At the Department of Applied Mathematics at ANU, we have the necessary experimental aparatus and computing power combined with years of research experience in the field of granular materials to address some of the fundamental questions in this area. Students involved in this project will learn to design and perform experiments to understand the nature of forces in granular materials. Parallel to the experiments, students will learn common numerical techniques such as Molecular Dynamics and the Discrete Element Method to simulate packings of granular materials. These simulations will give us the flexibility of performing virtual experiments with controlled parameters to compare with real experiments and therefore validate the results.
Why does the English willow make the best cricket bat? Or does it?
English willow and Kashmir willow dominate the global market for cricket bats. Cricket bats made of English willow are said to the best. In this project we aim to find out why the English willow (salix alba var.caerulea) is the superior raw material to manufacture the first-class, test grade cricket bats.
The project employs a wide range of tools including micro-CT imaging technology and related analysing tools to investigate the unique properties of wood at the cellular scale.
A long term goal of this project is the identification of potential wood candidates to match the structural and mechanical properties possessed by the English willow.
Revisiting a 19thCentury physics problem in solid mechanics: mapping forces in granular materials
Heinrich Rudolf Hertz, the great 19th century German physicist, worked out how two symmetric objects will behave under loading when placed in contact. Hertz summarised his research on contact mechanics in two important papers published between 1886-1889 which are amongst the most cited references in the field of solid mechanics and granular dynamics today. While Hertz's work was a first class pioneering research at the time, he nevertheless didn't address the complexity that arises when more than two axi-symmetric objects are in contact. This is especially important in understanding the mechanical stability of large assemblies of granulated systems. A detailed knowledge on the mechanics of such systems will help predict often catastrophic geological phenomena such as avalanches and slurries.

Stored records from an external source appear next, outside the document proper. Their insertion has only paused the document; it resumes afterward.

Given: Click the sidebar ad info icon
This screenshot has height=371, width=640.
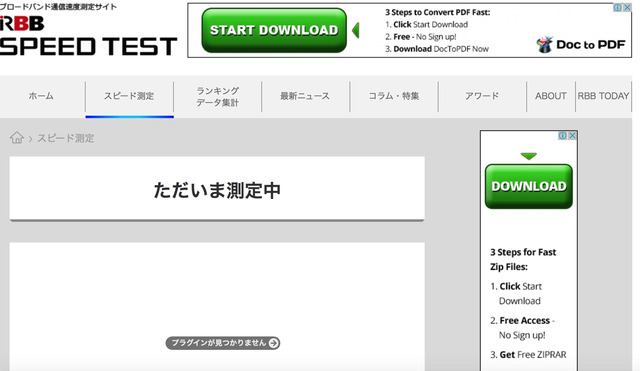Looking at the screenshot, I should 563,136.

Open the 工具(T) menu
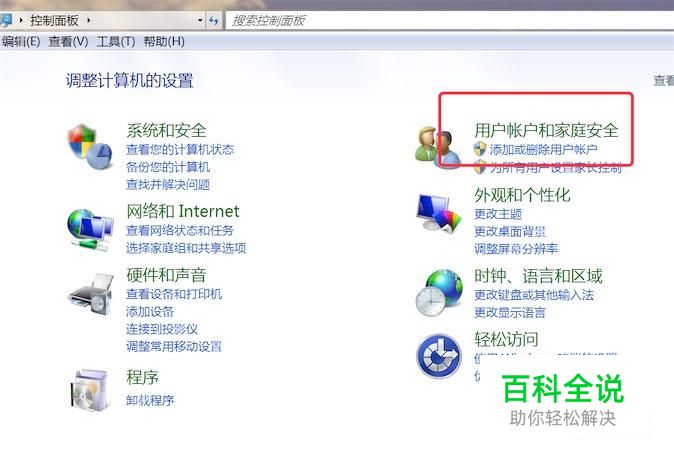pyautogui.click(x=116, y=41)
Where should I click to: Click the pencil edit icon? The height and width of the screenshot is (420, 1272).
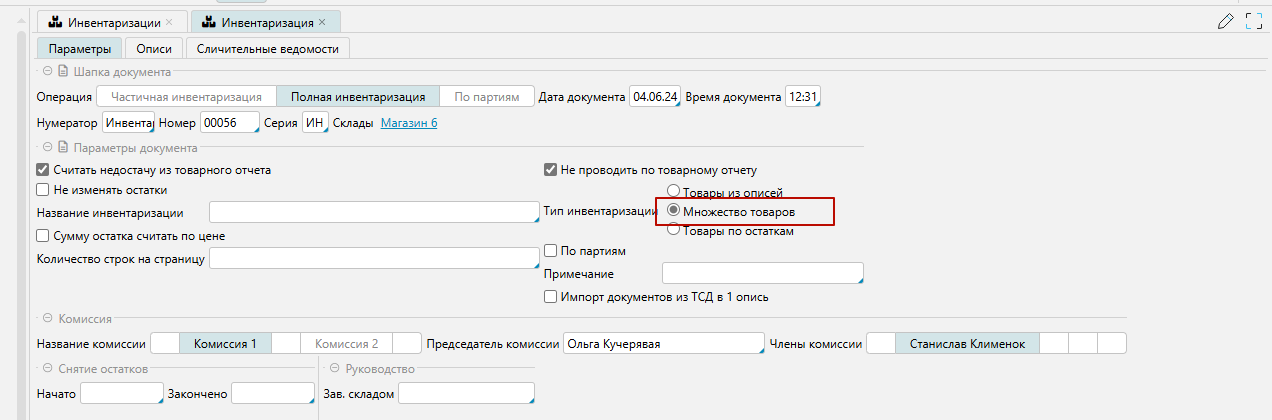point(1226,21)
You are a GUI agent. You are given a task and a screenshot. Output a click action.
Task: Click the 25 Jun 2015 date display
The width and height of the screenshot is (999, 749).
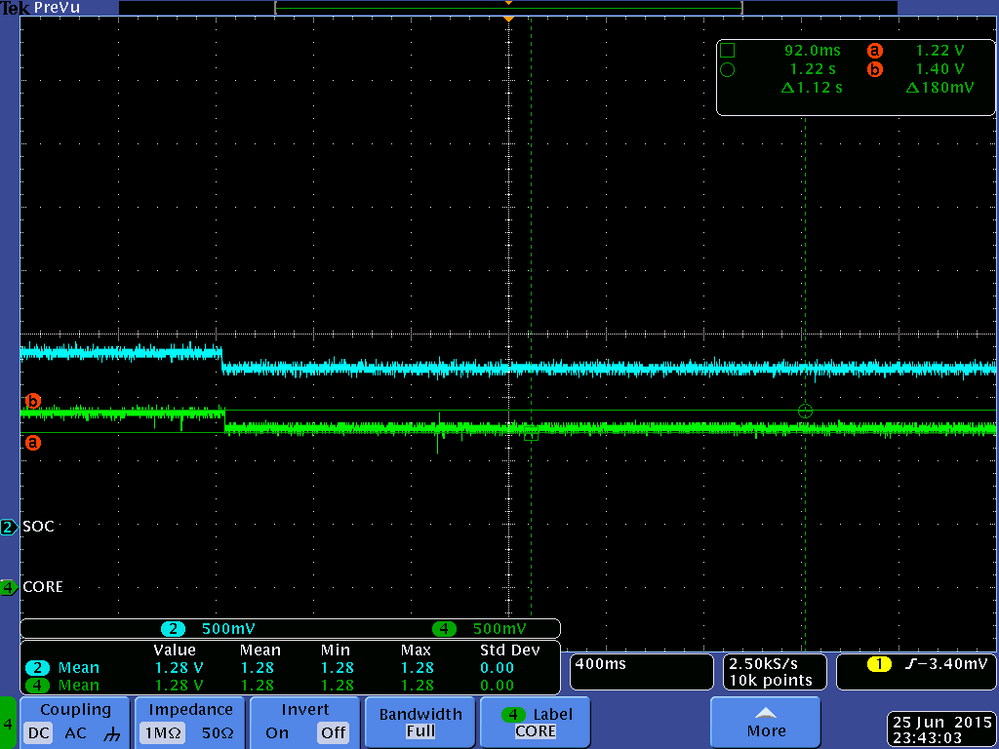(941, 722)
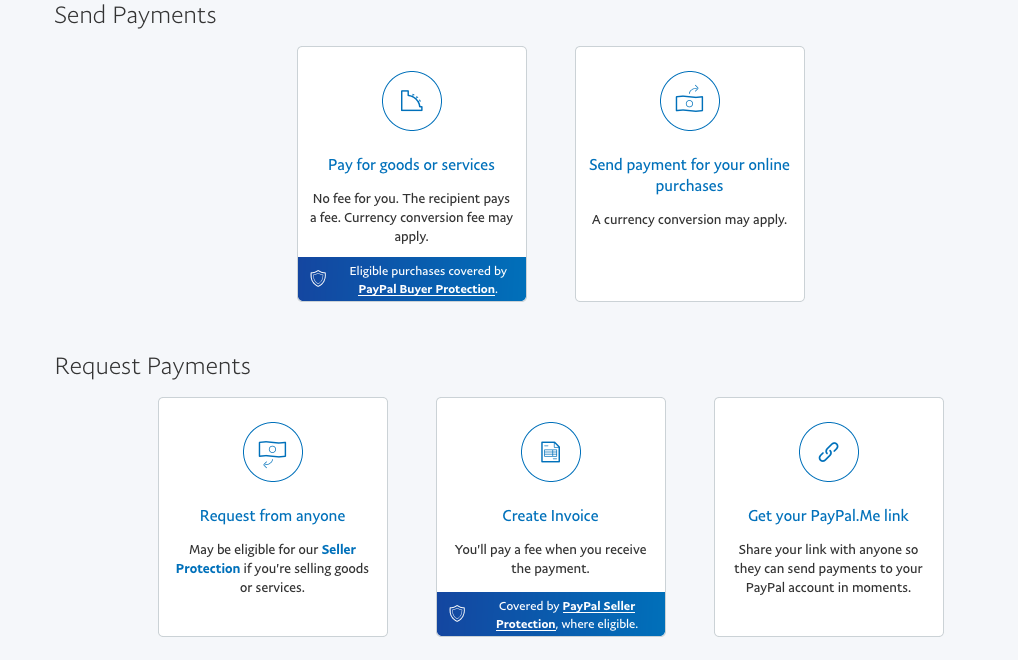Viewport: 1018px width, 660px height.
Task: Click the PayPal.Me card description text
Action: pyautogui.click(x=828, y=569)
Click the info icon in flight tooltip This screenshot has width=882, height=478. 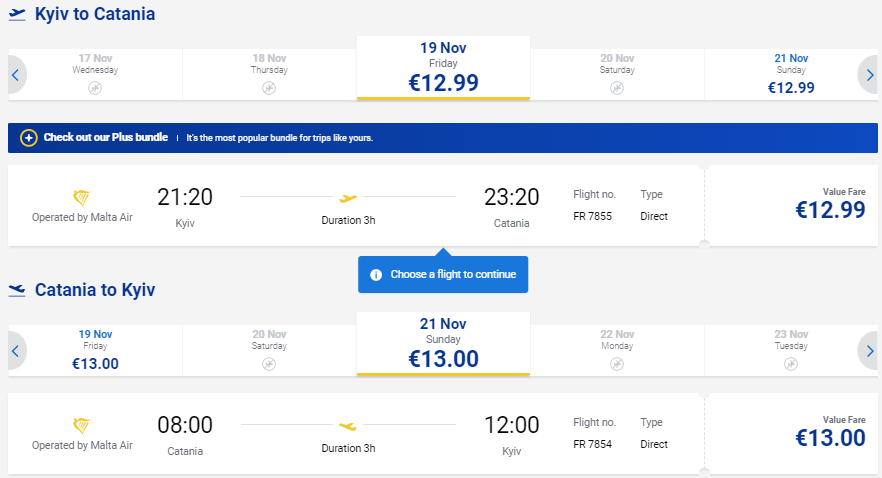376,275
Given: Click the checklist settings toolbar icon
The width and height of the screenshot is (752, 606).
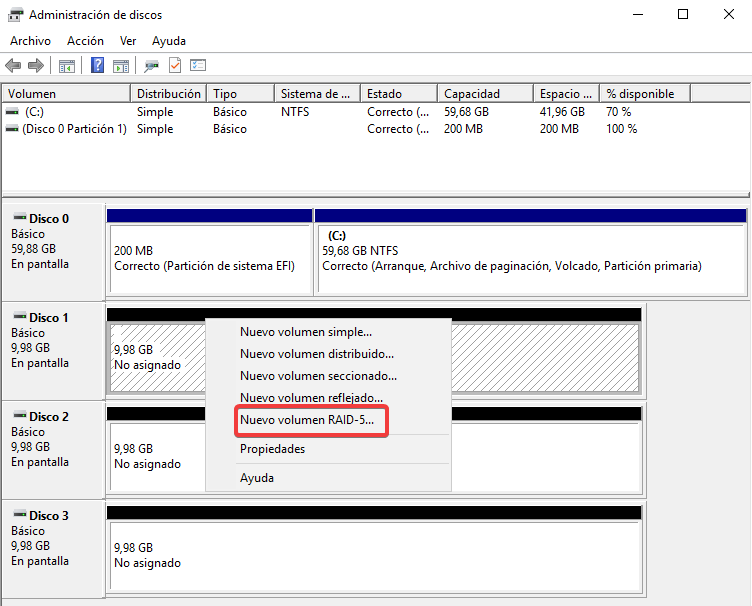Looking at the screenshot, I should point(198,66).
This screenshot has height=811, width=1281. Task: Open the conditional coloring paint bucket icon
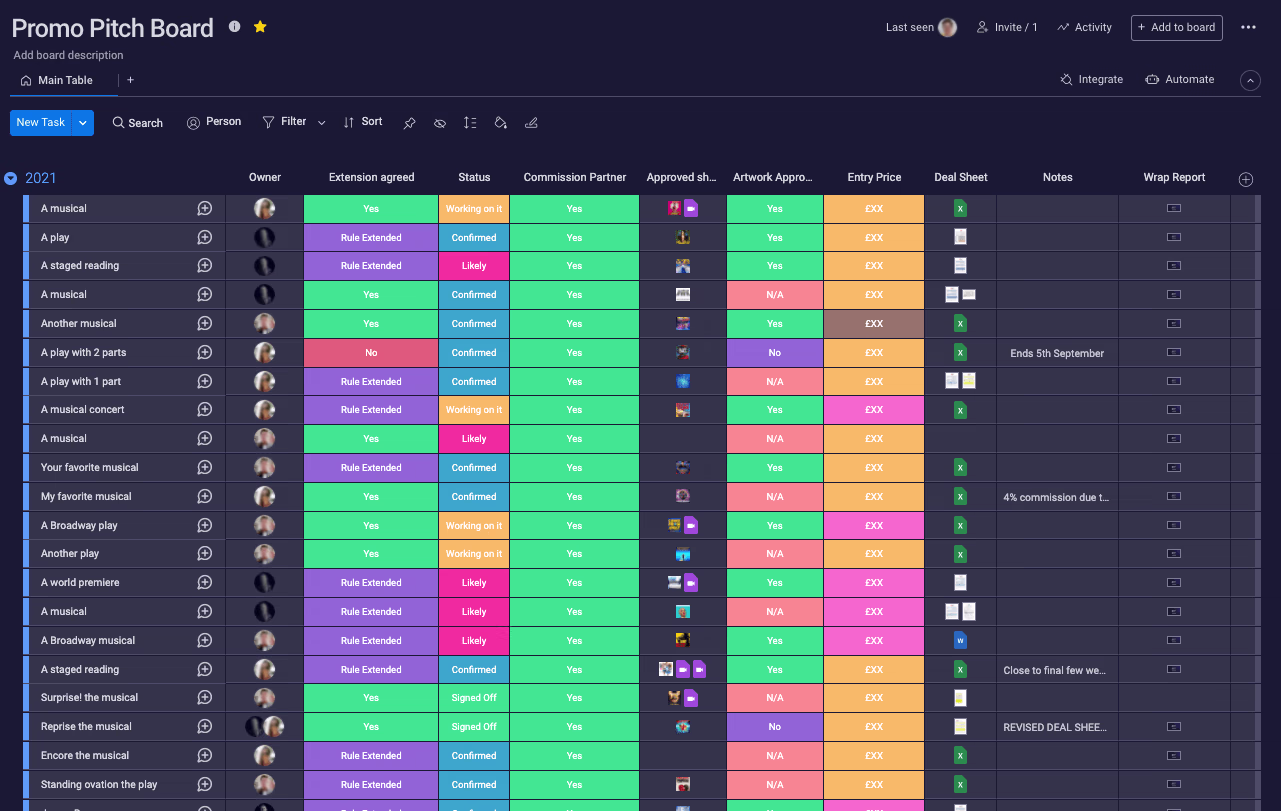pos(501,123)
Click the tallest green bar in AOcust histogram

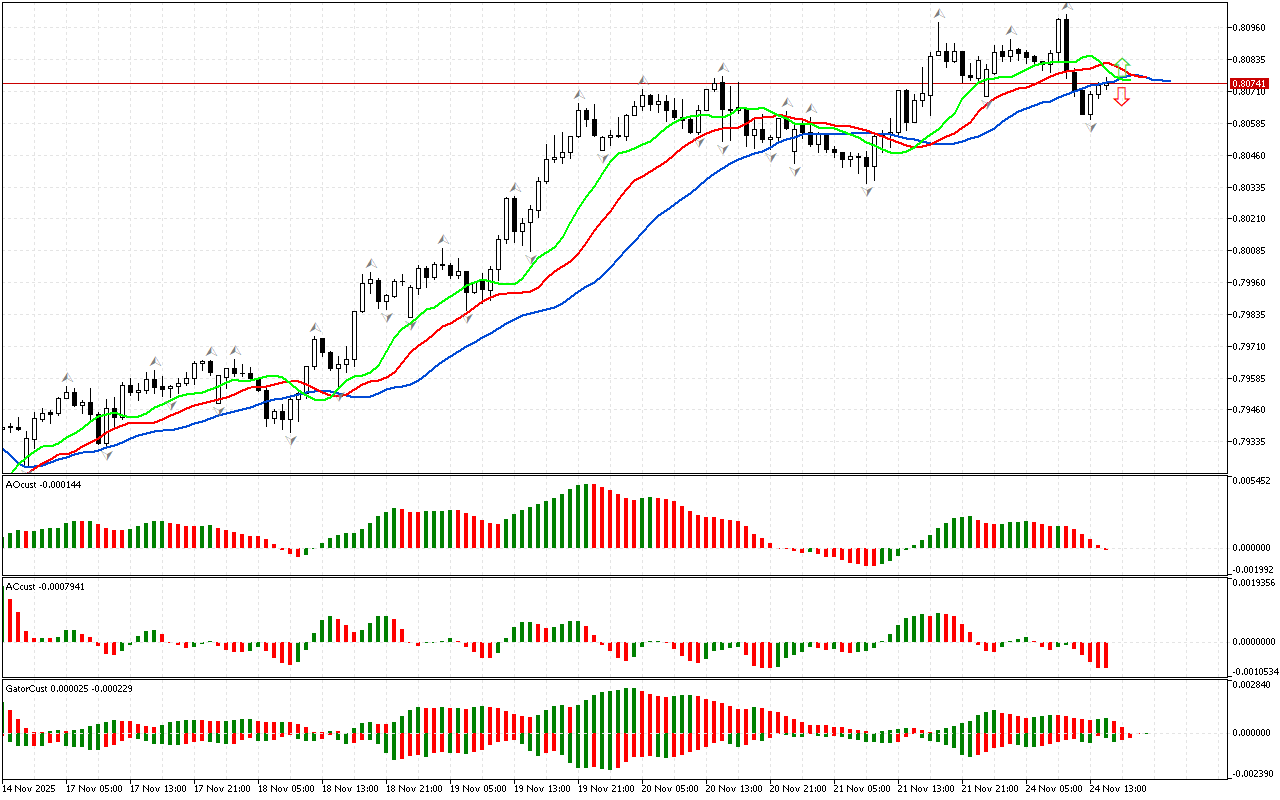point(587,516)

In this project, students will attempt to expand Hertz's original idea to include multiple solids as well as to understand the effect of adhesion in contact dynamics. During the course of this project, students will gain valuable experience working in a friendly and scientifically diverse environment while learning to use advanced equipment.
3D image segmentation using machine learning techniques
Using Artificial Intelligence (AI) for image classification and object recognition is not new. Many techniques and sophisticated software have been developed over the past decade to do just that. Extending some of the well established machine learning techniques to three dimensional images such as those made by micro-CT is a new challenge.
Image classification may be performed using supervised, unsupervised or semi-supervised learning techniques. In supervised learning, the system is presented with numerous examples of images that must be manually processed and labeled. Using this training data, a learned model is then generated and used to predict the features of unknown images.
Over the past 15 years, the X-ray CT machines at the Department of Applied Mathematics have been busy producing thousands of 3D images. A 3D image may be composed of multiple elements, minerals, alloys etc. Separating these components can be challenging and is certainly a laborious manual task in 3D.
In this project, the students will be working closely with the researchers to implement machine-learning techniques for material identification in 3D images.